Goal of the exercise: Take every record and write it out again exactly, with no images included.

Stored items:
********************

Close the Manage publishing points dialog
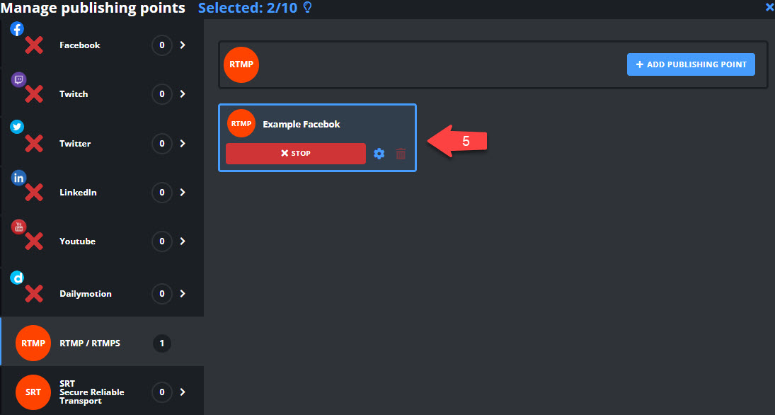The width and height of the screenshot is (775, 415). click(769, 7)
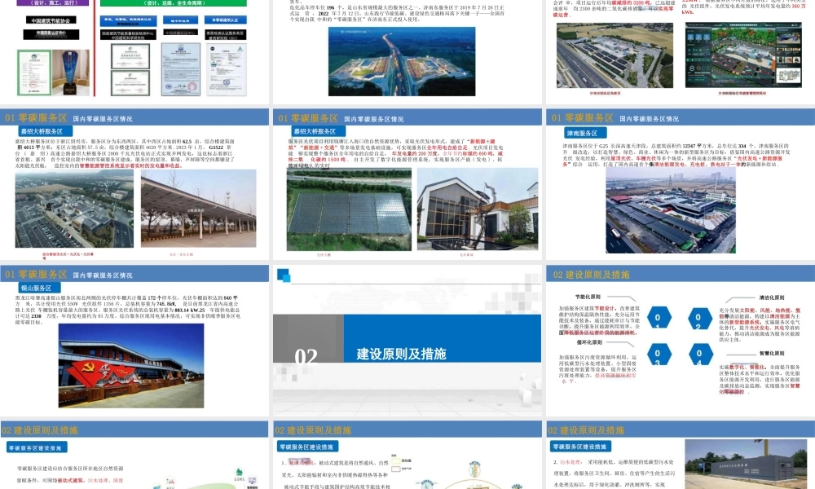Click the hexagon "03" icon beside 循环化原则

659,355
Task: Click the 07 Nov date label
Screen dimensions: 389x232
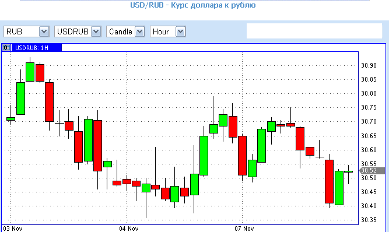Action: click(x=244, y=229)
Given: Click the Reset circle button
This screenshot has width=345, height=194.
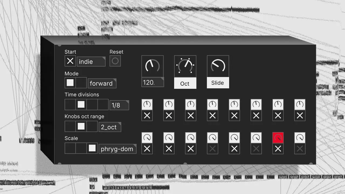Looking at the screenshot, I should point(115,61).
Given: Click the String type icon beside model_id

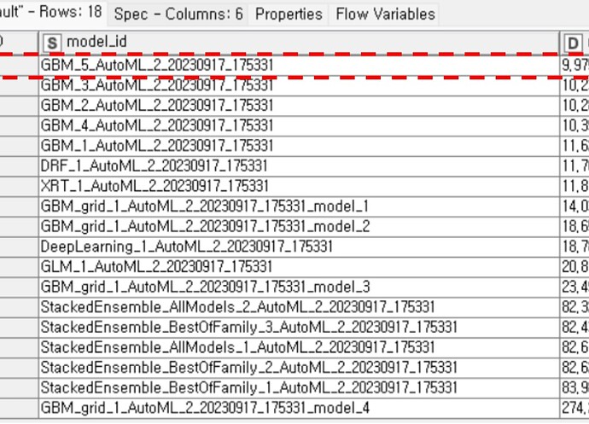Looking at the screenshot, I should [x=52, y=43].
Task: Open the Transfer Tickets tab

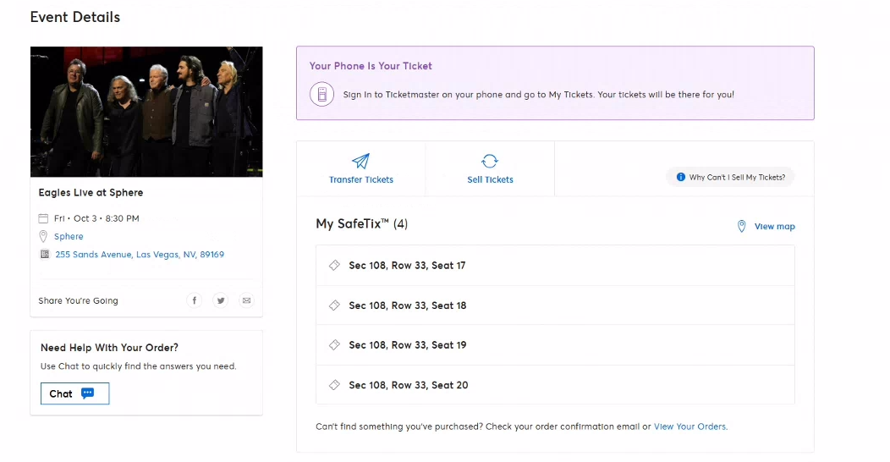Action: (361, 168)
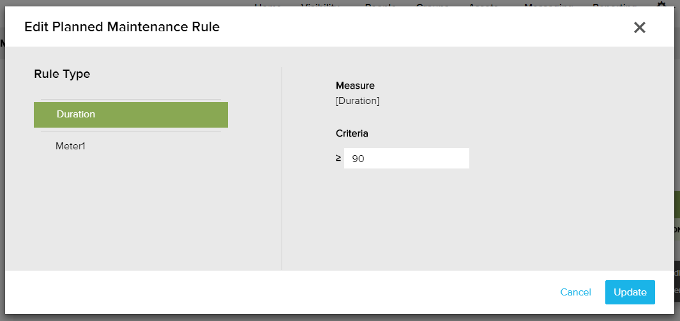Open the Assets menu item
Viewport: 680px width, 321px height.
tap(483, 5)
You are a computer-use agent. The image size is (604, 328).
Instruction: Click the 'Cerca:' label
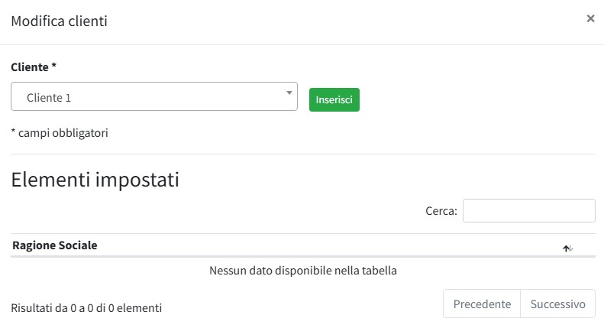(441, 211)
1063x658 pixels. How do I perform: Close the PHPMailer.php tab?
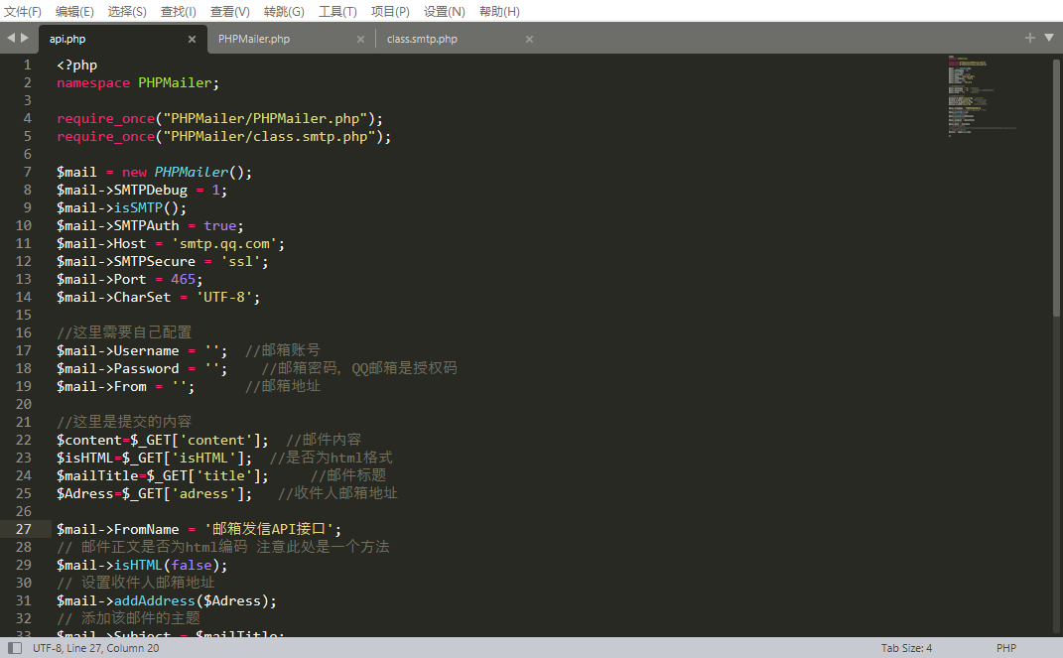tap(360, 39)
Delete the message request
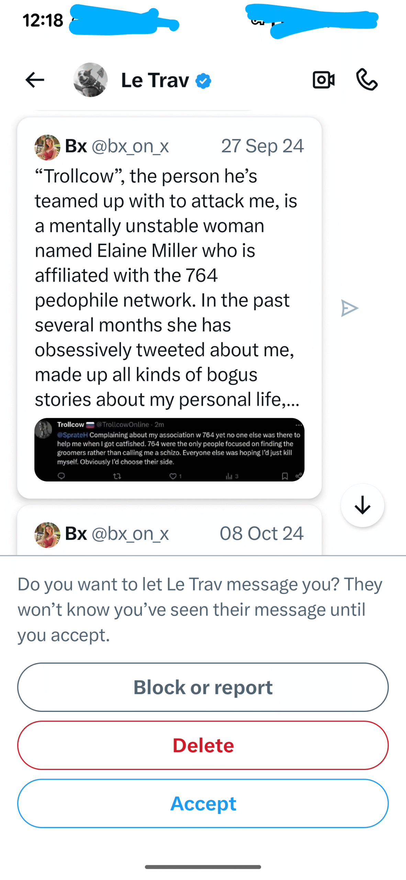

********************

Answer box:
Close the Manage publishing points dialog
The width and height of the screenshot is (775, 415). click(769, 7)
Click the hexagon "03" icon beside 循环化原则

659,355
Task: Click the 07 Nov date label
Screen dimensions: 389x232
Action: click(x=244, y=229)
Given: Click the Reset circle button
This screenshot has width=345, height=194.
Looking at the screenshot, I should point(115,61).
Given: Click the String type icon beside model_id

Looking at the screenshot, I should [x=52, y=43].
Task: Open the Transfer Tickets tab

Action: (361, 168)
Open the Assets menu item
Viewport: 680px width, 321px height.
tap(483, 5)
You are a computer-use agent. The image size is (604, 328).
Instruction: Click the 'Cerca:' label
(441, 211)
1063x658 pixels. How do I perform: Close the PHPMailer.php tab?
tap(360, 39)
Delete the message request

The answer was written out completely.